*** PROVIDED MATERIAL ***

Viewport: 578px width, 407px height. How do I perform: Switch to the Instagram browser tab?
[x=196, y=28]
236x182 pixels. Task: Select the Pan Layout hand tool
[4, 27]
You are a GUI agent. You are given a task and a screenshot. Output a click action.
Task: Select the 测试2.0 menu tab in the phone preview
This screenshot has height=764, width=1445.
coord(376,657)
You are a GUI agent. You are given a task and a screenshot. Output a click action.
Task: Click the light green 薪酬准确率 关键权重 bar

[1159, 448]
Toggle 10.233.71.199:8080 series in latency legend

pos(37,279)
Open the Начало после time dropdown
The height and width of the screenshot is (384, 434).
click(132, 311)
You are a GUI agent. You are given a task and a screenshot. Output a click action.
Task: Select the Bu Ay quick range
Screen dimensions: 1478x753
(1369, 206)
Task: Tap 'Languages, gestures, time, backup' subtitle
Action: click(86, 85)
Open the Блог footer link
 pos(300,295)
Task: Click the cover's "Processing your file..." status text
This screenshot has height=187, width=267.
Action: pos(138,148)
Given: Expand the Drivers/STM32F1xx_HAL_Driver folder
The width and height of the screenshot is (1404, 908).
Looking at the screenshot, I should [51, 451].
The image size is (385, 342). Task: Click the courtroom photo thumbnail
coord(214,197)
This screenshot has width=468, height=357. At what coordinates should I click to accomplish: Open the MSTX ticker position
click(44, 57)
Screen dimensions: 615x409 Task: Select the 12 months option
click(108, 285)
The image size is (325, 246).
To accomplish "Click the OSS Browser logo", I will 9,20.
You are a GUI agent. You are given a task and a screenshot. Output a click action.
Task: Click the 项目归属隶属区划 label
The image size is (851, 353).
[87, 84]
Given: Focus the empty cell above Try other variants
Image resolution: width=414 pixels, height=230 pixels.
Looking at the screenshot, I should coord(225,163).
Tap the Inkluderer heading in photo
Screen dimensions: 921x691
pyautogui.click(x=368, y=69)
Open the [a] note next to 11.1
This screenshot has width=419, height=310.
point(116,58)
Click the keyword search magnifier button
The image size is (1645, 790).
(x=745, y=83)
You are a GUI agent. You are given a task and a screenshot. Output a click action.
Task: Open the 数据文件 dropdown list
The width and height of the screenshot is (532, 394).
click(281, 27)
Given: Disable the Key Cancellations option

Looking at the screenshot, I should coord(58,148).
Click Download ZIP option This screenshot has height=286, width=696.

*** End of PROVIDED MATERIAL ***

Without skipping anything, transcribe every line above exactly.

Viewport: 578px width, 407px height. How do I perform: Switch to the Instagram browser tab?
[x=196, y=28]
236x182 pixels. Task: Select the Pan Layout hand tool
[4, 27]
You are a GUI agent. You are given a task and a screenshot. Output a click action.
Task: Select the 测试2.0 menu tab in the phone preview
This screenshot has height=764, width=1445.
coord(376,657)
You are a GUI agent. You are given a task and a screenshot. Output a click action.
Task: Click the light green 薪酬准确率 关键权重 bar

[1159, 448]
Toggle 10.233.71.199:8080 series in latency legend

pos(37,279)
Open the Начало после time dropdown
The height and width of the screenshot is (384, 434).
click(132, 311)
You are a GUI agent. You are given a task and a screenshot. Output a click action.
Task: Select the Bu Ay quick range
Screen dimensions: 1478x753
(1369, 206)
Task: Tap 'Languages, gestures, time, backup' subtitle
Action: click(86, 85)
Open the Блог footer link
 pos(300,295)
Task: Click the cover's "Processing your file..." status text
This screenshot has height=187, width=267.
Action: pos(138,148)
Given: Expand the Drivers/STM32F1xx_HAL_Driver folder
The width and height of the screenshot is (1404, 908).
Looking at the screenshot, I should [51, 451].
The image size is (385, 342). Task: Click the courtroom photo thumbnail
coord(214,197)
This screenshot has width=468, height=357. At what coordinates should I click to accomplish: Open the MSTX ticker position
click(44, 57)
Screen dimensions: 615x409 Task: Select the 12 months option
click(108, 285)
The image size is (325, 246).
To accomplish "Click the OSS Browser logo", I will 9,20.
You are a GUI agent. You are given a task and a screenshot. Output a click action.
Task: Click the 项目归属隶属区划 label
The image size is (851, 353).
[87, 84]
Given: Focus the empty cell above Try other variants
Image resolution: width=414 pixels, height=230 pixels.
Looking at the screenshot, I should coord(225,163).
Tap the Inkluderer heading in photo
Screen dimensions: 921x691
pyautogui.click(x=368, y=69)
Open the [a] note next to 11.1
This screenshot has width=419, height=310.
point(116,58)
Click the keyword search magnifier button
The image size is (1645, 790).
(x=745, y=83)
You are a GUI agent. You are given a task and a screenshot. Output a click action.
Task: Open the 数据文件 dropdown list
The width and height of the screenshot is (532, 394).
click(281, 27)
Given: Disable the Key Cancellations option

Looking at the screenshot, I should coord(58,148).
Click Download ZIP option This screenshot has height=286, width=696.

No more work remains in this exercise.